Blake Morgan LLP act as Privy Council agents for Emmerson International Corporation in successful appeal


4th June 2019

Blake Morgan recently acted for Emmerson International Corporation, the successful appellant in an important Privy Council case which considered what constitutes an injunction.

In a dispute relating to various power generation and distribution assets in Russia, an issue of legal procedure arose concerning whether or not Emmerson (a BVI-registered company) needed permission to appeal against a particular order. It was a particular question of British Virgin Islands’ legislation, but was more widely important because, in order to answer it, the Privy Council had to grapple with the issue of what an “injunction” is.
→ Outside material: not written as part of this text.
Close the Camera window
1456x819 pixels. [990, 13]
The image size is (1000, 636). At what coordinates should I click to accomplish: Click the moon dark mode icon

A freezing order had been made by the first instance court. As well as the operative provisions freezing assets, the order contained disclosure obligations. A later order varied the disclosure provisions of the first order. The procedure rules stated that an appeal against the second order would not need the Court’s permission if, among other things, it was an “injunction”.

It was accepted on both sides that parts of the freezing order constituted injunction, but Renova argued that the disclosure provisions did not constitute an injunction.

The Privy Council agreed with Emmerson that “the disclosure provisions, as varied by the variation order, are an inherent and non-severable part of that order.”

Disclosure obligations are often vital elements of freezing orders, because the freezing order cannot be fully effective if the Respondent is not required to provide information about the assets to be frozen. Further, it would be impractical for parties to have to review an order on a line-by-line basis and consider whether each provision is or is not an injunction.

Emmerson was therefore successful in the appeal.

The Privy Council also concluded that they did not need to decide whether the disclosure obligations in the second order constituted an injunction in and of themselves, and so that argument is left open for another occasion.